飲食店にも合成の誤謬(ごびゅう)があるというお話│大きく見ないとだめ

空きを待つ人 飲食店経営

飲食店の経営や開業について感じたことをいつも書いています。

「合成の誤謬(ごびゅう)」という言葉があります。

このそもそもの意味は、「ミクロでは正しいことが、それが集まった時マクロでは思いもよらない結果を生むこと」を言います。

経済用語です。

経済においては、ある視点では正しいことが、視点が違うと正しくないことが起こりやすい。

例えば、個人レベルでいえば、「貯蓄」は美徳の一つともいえますが、全員貯蓄に励みだすと、

景気の停滞を生じてしまいます。


飲食店においても、似たような現象が現れます。

例えば、会計が終わった後、丁寧なお見送りをするお店もあります。

そういうお店は本当に気持ちいいものです。

だからと言って、お客さまが帰るたびに、全員がそれぞれの作業を止め、

お見送りに出てきたとしたら、そのお客さまには大変感動的かもしれませんが、

それによって、料理が冷めたり、作ることが遅れたりなど、

他のお客さまは様々な不利益が生じることでしょう。空きを待つ人


また、お店を企画するときもそうです。

店舗のデザインは、大変大事なことで、デザインが素晴らしいお店は、

お客さまのイメージに常に良い影響を与え続けることができます。

「だから、店舗のデザインはインパクトがあることが重要です。」

というのはある意味正しいことです。

一方、飲食業というのは、それだけの要素では計れません。

全てにデザインが優先されれば、様々な誤謬を発生させてしまいます。

例えば、働く人に視点でいえば、作業動線が出来る限り短くなければなりません。

店舗デザインだけでは計れない作業的視点も重要です。

また、料理もそうです。

店舗デザインが優先するあまり、出したい料理に悪影響がでないようにしなくてはいけません。

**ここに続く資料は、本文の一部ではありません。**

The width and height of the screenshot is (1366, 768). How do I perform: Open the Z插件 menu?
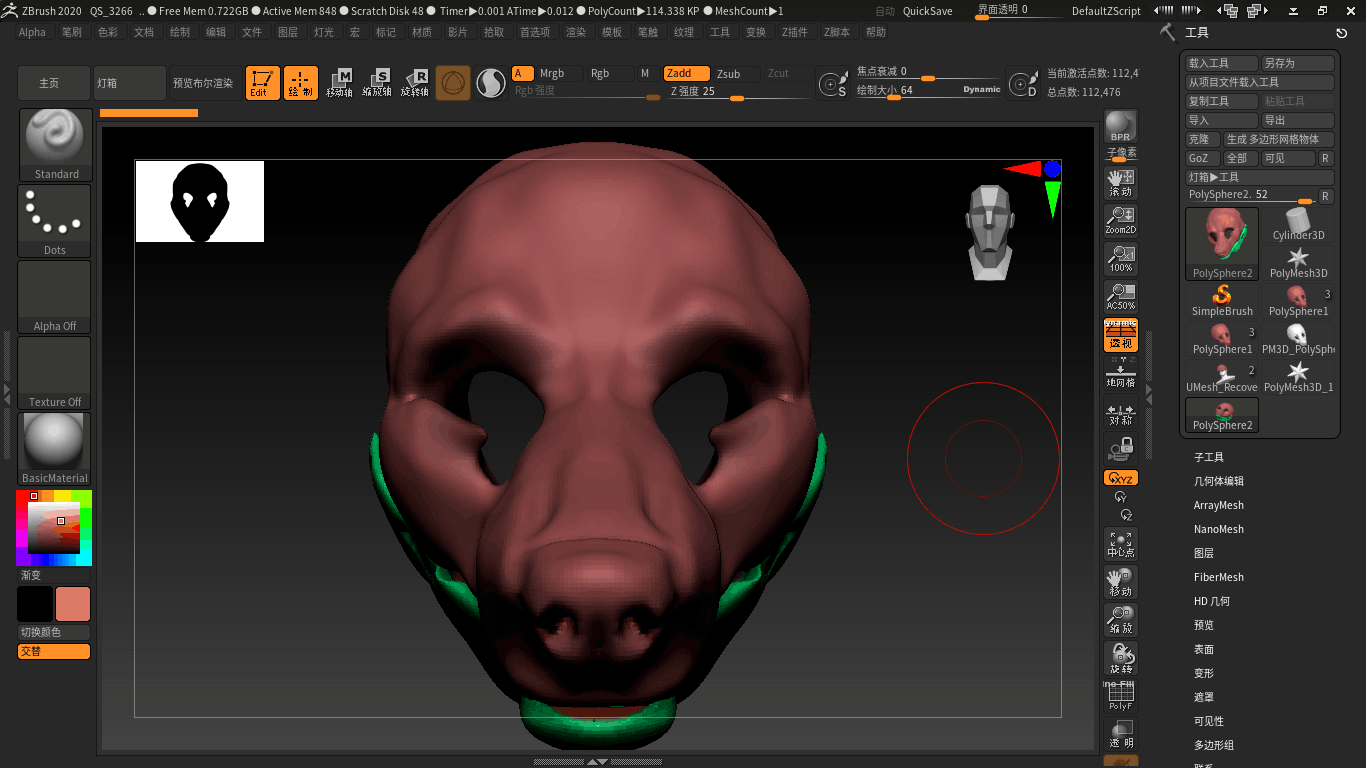point(794,32)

例えば、アパレル店で、店舗デザインが売る洋服を選ぶのと同じように、

店舗デザインがこうだから、料理をこうしてほしいというのは、

全く無視はできないにしても、そもそもは本末転倒です。


このように、飲食業というのはあくまでも経済活動ですので、

こういった誤謬を生じやすい。

店舗デザインは飲食店においては形や影響は大きいものですが、

それそのものはミクロのカテゴリーの一つです。

同じように料理なども、ミクロになります。

サービスのやり方も、ミクロです。

では何がマクロなのかと言えば、「全体コンセプト」ということになるのでしょうか。

ですから、全体コンセプトに合わせて、全てが企画されなければいけません。

そういうことを意識して、

ある考えを、どの範囲まであてはめていけばいいのか、

また、あてはめた時に、失われることやほかの不都合なことがないのかを常に気を付けなければいけません。